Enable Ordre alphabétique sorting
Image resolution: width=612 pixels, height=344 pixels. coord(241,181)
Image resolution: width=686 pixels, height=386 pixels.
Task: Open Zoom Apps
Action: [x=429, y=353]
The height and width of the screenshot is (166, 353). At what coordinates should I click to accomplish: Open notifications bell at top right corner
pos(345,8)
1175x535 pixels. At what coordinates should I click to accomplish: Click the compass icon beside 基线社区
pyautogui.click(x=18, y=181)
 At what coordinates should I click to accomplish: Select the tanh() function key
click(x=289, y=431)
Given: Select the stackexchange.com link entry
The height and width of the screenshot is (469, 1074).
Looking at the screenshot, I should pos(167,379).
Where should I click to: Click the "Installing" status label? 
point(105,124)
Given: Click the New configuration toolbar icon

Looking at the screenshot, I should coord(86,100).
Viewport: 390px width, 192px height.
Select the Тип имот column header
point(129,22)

> [Your objective]:
Copy out every one of the lines above with no changes.

> [Result of the task]:
Enable Ordre alphabétique sorting
Image resolution: width=612 pixels, height=344 pixels. coord(241,181)
Image resolution: width=686 pixels, height=386 pixels.
Task: Open Zoom Apps
Action: [x=429, y=353]
The height and width of the screenshot is (166, 353). At what coordinates should I click to accomplish: Open notifications bell at top right corner
pos(345,8)
1175x535 pixels. At what coordinates should I click to accomplish: Click the compass icon beside 基线社区
pyautogui.click(x=18, y=181)
 At what coordinates should I click to accomplish: Select the tanh() function key
click(x=289, y=431)
Given: Select the stackexchange.com link entry
The height and width of the screenshot is (469, 1074).
Looking at the screenshot, I should pos(167,379).
Where should I click to: Click the "Installing" status label? 
point(105,124)
Given: Click the New configuration toolbar icon

Looking at the screenshot, I should coord(86,100).
Viewport: 390px width, 192px height.
Select the Тип имот column header
point(129,22)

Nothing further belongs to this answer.